[Exercices]:
1/ Reproduisez fidèlement le passage de l'extrait « Journée 1 » qui commence par « J’écris à même » et se poursuit jusqu'à « vis-à-vis de vous. ».
2/ Dans l'extrait « Journée 1 », quelle réponse tautologique est donnée à la question « pourquoi écrit-on ? » ?
3/ Selon l'extrait « Journée 1 », pourquoi a-t-on tort de consulter le site pour garder un contact avec la personne qui écrit ? Répondez en une à trois phrases.

----- Extrait du document

Journée 1

Journée 1

J’écris à même le bloc, qui du coup porte son nom avec une grande justesse : bloc de papier, bloc de pierre devenus bloc d’écran. ce n’est pas mon habitude (tiens, du coup, les majuscules disparaissent). l’idée m’est venue cette nuit, peut-être avait-elle germé la veille, j’ai oublié : écrire une sorte de journal, ici, sur cette page, sur ce bloc. aucun engagement vis-à-vis de moi-même et donc, pardonnez-moi, vis-à-vis de vous.

c’est déjà l’occasion de préciser certaines choses. la plus importante, la première, c’est que je ne suis pas quelqu’un qu’il faut lire pour savoir qui je suis, ou comment je vais, ou ce que je deviens. j’ai peur que plusieurs personnes soient dans une telle démarche. bien sûr, je « passe » des choses, je n’ai pas la prétention de n’être personne, pure écriture. mais cela n’empêche : vous avez tort de m’identifier avec celui que vous connaissez ou connaissiez « dans la vie », comme on dit.

il faut venir ici, s’il faut venir ici j’entends, c’est pour l’écriture. bonne ou mauvaise, curieuse ou inintéressante, ce n’est pas la question. ce que je veux dire, c’est que ce site n’est pas un blog et si vous le consultez pour garder un quelconque contact avec moi, vous avez tort et vous vous faites du mal. mais je n’y peux rien et je comprends. il faut simplement que vous sachiez que, même ici, même dans cette page, ce n’est pas à vous que je m’adresse, ce n’est pas pour vous que j’écris : on n’écrit, je crois, en réalité pour personne, pas même vraiment pour soi. pourquoi écrit-on ? pour écrire, je n’ai pas mieux que cette tautologie bêbête.

----------
----- Jeu de données

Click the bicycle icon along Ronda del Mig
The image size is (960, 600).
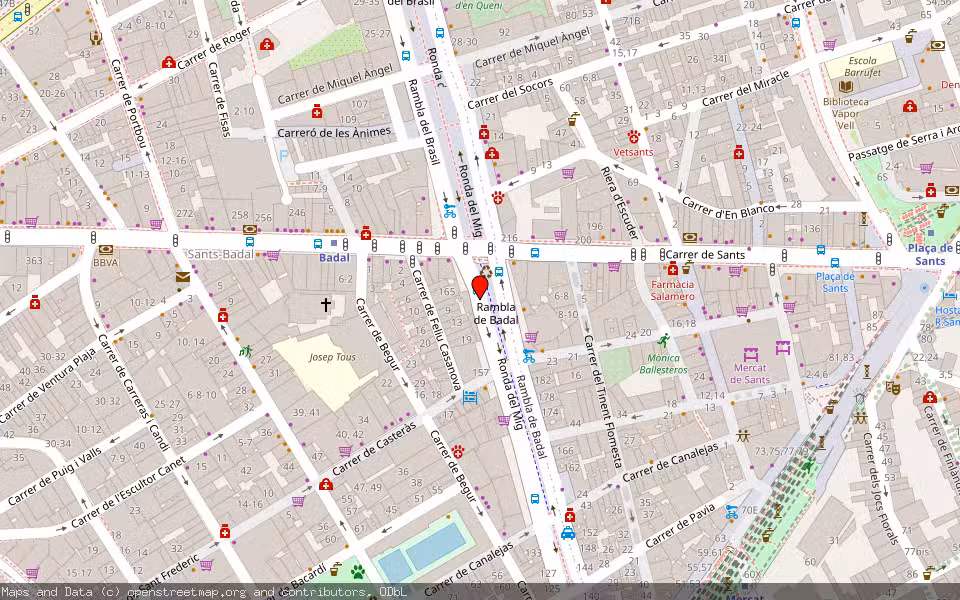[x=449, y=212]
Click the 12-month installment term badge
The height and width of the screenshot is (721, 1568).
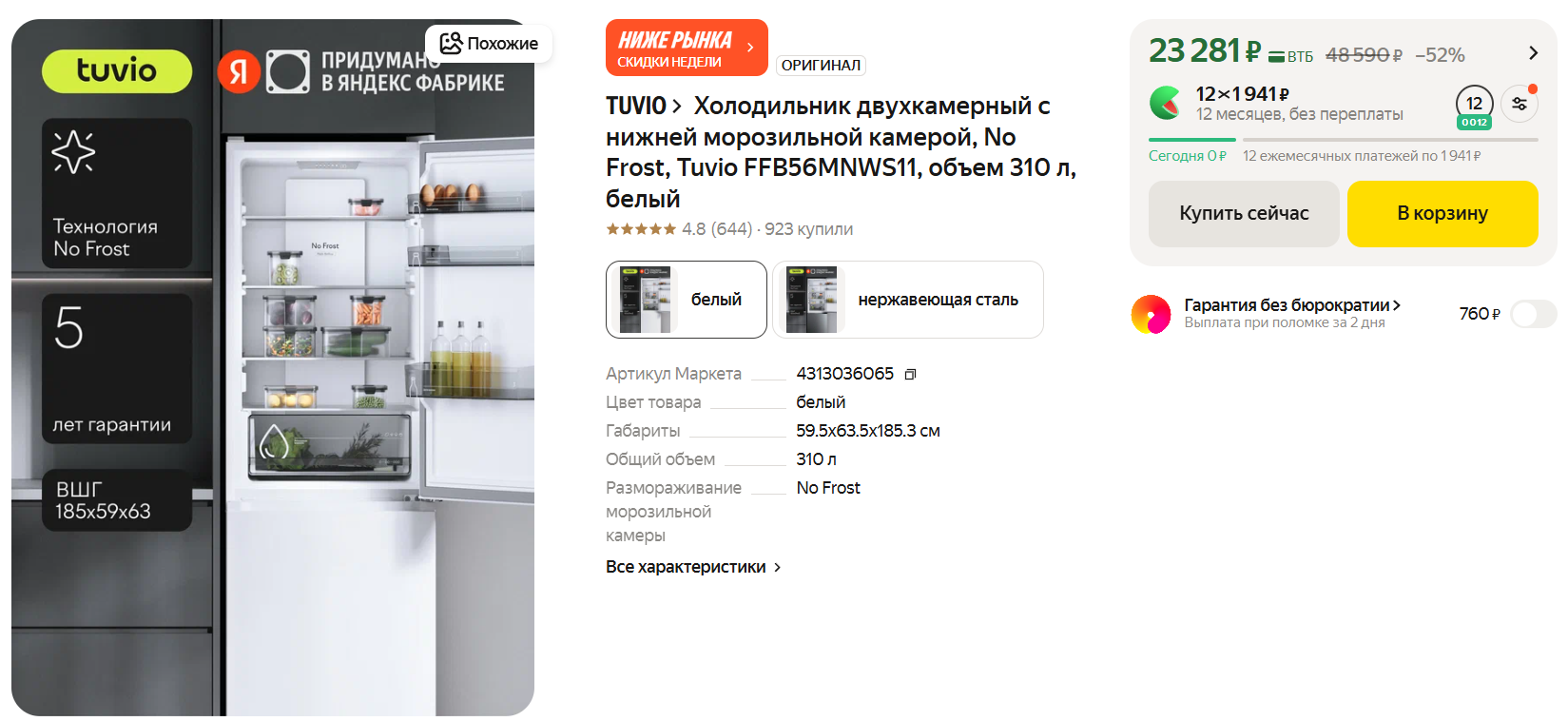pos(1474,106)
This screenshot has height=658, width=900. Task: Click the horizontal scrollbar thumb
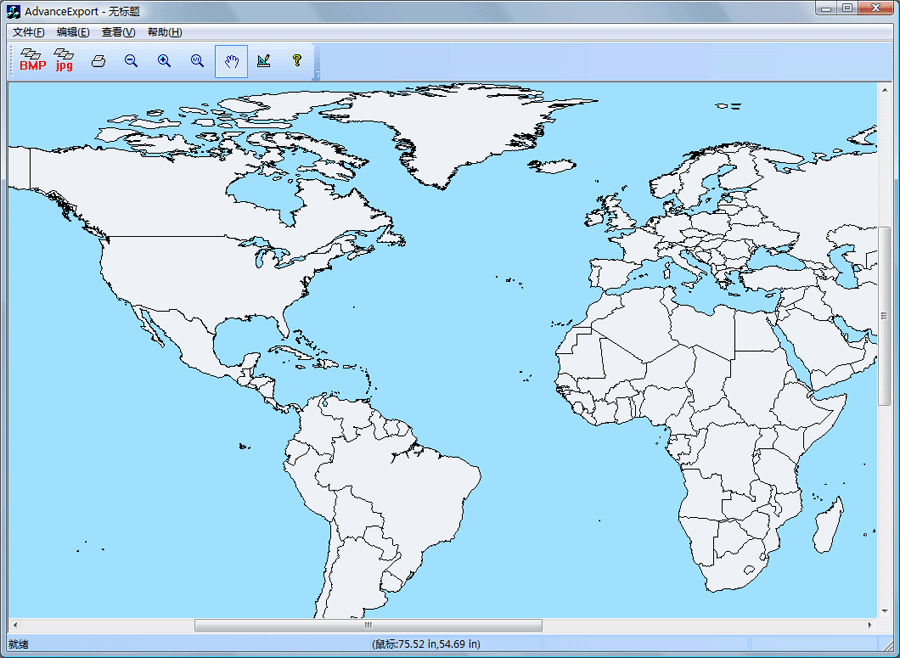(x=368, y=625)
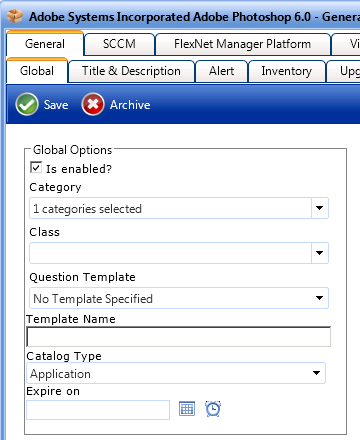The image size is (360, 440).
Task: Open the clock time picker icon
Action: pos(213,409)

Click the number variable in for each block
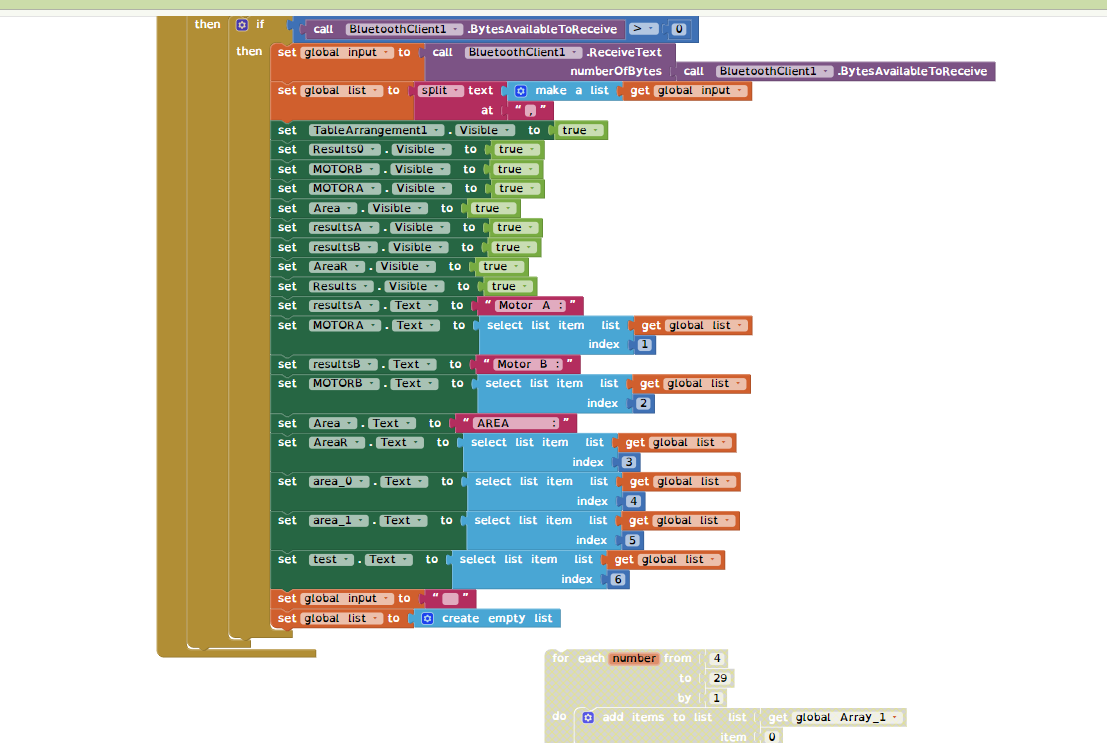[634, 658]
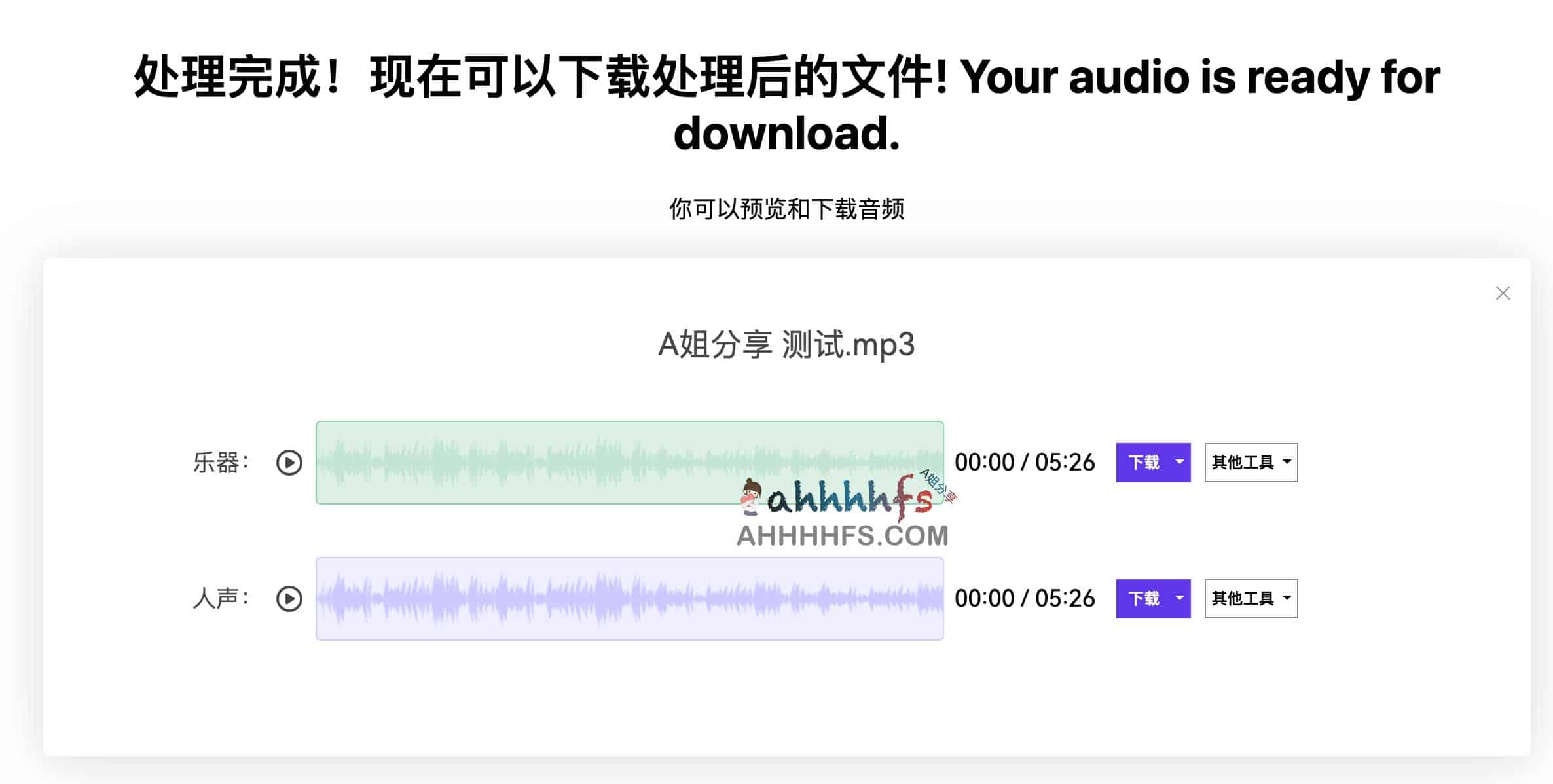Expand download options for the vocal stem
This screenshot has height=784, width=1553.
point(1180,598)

----------

[Réponses par exercice]:
1/
J’écris à même le bloc, qui du coup porte son nom avec une grande justesse : bloc de papier, bloc de pierre devenus bloc d’écran. ce n’est pas mon habitude (tiens, du coup, les majuscules disparaissent). l’idée m’est venue cette nuit, peut-être avait-elle germé la veille, j’ai oublié : écrire une sorte de journal, ici, sur cette page, sur ce bloc. aucun engagement vis-à-vis de moi-même et donc, pardonnez-moi, vis-à-vis de vous.

2/ On écrit pour écrire.

3/ Le site n'est pas un blog, et il faut y venir pour l'écriture. Même sur cette page, la personne qui écrit ne s'adresse pas aux lecteurs et n'écrit pas pour eux.